1. Addressing this problem is a journey, not a destination. We all want a silver bullet. We want a simple answer, be it a software or service, that we can buy, set, and forget to protect ourselves. That is not the way this stuff works. You will actually need to buy several dozen products and take ongoing action to move toward adequate security, and the things you need will evolve over time.
2. It will be costly to protect your organization. You must find a way to re-allocate financial resources, creating a robust budget for strengthening your cybersecurity defenses.

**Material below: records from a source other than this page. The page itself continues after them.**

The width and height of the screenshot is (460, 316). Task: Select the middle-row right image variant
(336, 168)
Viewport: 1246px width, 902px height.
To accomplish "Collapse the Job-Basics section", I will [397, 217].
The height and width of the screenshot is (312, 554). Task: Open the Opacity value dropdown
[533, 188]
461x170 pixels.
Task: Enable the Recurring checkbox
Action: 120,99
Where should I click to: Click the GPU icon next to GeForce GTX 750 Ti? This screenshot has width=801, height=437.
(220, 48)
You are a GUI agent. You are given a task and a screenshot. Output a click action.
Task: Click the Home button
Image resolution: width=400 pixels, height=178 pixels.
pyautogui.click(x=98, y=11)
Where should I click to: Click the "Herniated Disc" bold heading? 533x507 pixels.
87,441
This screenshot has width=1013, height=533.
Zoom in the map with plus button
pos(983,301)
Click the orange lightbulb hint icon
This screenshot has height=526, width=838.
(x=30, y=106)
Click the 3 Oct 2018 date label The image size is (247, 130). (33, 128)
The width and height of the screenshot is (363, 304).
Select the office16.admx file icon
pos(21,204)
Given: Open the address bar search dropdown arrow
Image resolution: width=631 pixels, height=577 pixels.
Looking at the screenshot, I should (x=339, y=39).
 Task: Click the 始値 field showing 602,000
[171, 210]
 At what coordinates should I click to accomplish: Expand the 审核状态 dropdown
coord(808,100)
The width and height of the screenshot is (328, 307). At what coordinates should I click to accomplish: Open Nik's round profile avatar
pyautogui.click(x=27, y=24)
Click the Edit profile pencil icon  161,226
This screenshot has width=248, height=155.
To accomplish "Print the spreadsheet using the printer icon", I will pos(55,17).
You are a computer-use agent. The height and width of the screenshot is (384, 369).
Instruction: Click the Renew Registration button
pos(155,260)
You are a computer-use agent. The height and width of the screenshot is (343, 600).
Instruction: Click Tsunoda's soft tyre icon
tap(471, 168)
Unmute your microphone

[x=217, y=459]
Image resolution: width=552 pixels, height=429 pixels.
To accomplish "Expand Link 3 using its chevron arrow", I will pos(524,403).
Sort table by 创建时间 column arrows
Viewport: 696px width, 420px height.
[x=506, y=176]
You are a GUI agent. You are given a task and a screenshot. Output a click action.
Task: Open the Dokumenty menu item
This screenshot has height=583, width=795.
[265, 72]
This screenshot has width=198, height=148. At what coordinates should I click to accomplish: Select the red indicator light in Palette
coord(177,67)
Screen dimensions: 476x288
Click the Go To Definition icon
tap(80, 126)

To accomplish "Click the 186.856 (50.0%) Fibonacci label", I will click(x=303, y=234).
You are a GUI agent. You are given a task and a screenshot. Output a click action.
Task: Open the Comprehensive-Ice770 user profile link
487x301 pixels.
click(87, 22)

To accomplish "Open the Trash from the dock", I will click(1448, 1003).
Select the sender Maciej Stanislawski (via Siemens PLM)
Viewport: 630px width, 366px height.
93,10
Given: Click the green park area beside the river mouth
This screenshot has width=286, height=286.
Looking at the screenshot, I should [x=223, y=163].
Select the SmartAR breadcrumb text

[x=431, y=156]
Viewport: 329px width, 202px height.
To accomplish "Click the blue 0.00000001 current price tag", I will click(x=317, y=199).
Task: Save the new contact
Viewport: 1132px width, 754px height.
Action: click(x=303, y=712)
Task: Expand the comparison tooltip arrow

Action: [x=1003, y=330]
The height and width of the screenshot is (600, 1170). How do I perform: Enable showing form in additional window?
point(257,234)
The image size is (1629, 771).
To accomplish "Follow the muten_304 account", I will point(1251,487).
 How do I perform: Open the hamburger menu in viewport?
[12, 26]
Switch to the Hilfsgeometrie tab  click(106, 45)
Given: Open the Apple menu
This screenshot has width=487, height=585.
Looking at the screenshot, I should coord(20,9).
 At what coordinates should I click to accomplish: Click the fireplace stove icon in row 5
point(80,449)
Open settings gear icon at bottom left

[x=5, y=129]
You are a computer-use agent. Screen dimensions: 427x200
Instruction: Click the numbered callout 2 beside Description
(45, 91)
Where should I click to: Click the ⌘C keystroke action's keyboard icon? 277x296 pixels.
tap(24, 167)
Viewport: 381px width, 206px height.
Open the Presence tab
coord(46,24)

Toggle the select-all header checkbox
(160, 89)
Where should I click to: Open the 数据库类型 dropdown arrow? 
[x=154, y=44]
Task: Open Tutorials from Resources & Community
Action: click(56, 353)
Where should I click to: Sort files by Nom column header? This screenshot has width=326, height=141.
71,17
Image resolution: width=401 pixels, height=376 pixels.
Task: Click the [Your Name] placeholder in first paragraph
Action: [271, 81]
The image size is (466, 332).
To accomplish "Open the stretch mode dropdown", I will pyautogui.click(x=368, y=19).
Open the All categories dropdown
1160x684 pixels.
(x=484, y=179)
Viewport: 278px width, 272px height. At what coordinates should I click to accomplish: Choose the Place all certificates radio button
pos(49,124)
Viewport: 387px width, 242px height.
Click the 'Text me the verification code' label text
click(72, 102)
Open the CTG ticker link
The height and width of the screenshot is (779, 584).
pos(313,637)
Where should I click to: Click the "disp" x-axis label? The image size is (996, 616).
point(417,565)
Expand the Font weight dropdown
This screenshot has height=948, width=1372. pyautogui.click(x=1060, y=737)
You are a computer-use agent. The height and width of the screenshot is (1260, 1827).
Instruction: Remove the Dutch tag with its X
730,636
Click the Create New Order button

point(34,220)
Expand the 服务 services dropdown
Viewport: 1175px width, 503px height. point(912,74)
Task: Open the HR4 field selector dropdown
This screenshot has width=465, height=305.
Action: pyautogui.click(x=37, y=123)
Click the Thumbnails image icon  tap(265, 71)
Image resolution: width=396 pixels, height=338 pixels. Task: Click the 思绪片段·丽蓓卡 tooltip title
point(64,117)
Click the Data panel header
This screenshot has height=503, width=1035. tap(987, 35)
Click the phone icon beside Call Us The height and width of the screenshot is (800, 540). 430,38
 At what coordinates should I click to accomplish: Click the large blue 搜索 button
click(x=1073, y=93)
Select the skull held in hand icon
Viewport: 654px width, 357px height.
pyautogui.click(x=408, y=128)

3. Your employees and their behaviors are your biggest cyber threat. You heard me. Your employees, no matter how well intentioned, are likely to be the weakest link in your defenses. Hackers don’t just manipulate systems. They manipulate people. A human-centric cyber protection plan is an absolute necessity.
4. If you are a leader, you are probably exacerbating the cyber threat. Establishing a culture that values cybersecurity comes from the top. Set the tone. Lead by example. This Achilles heel will most likely manifest itself when people in the organization are asked by your IT department to change a behavior or practice. Examples might include using two factor authentication or locking out external drives and devices. People often resist these changes because they’re inconvenient, and if you fail to stand strong for making the right security moves, your organization will be exposed.
5. Take a long term view. Payers are increasingly vigilant when it comes to cyber protection, and that will be flow down to you as a provider. If you don’t put the right security in place, you’ll soon find that you won’t be able to do business directly with many payers or referral sources.
6. Listen to the people who know. Chances are your IT people know and have told you some things that need to be done differently. Do yourself a favor and listen to them.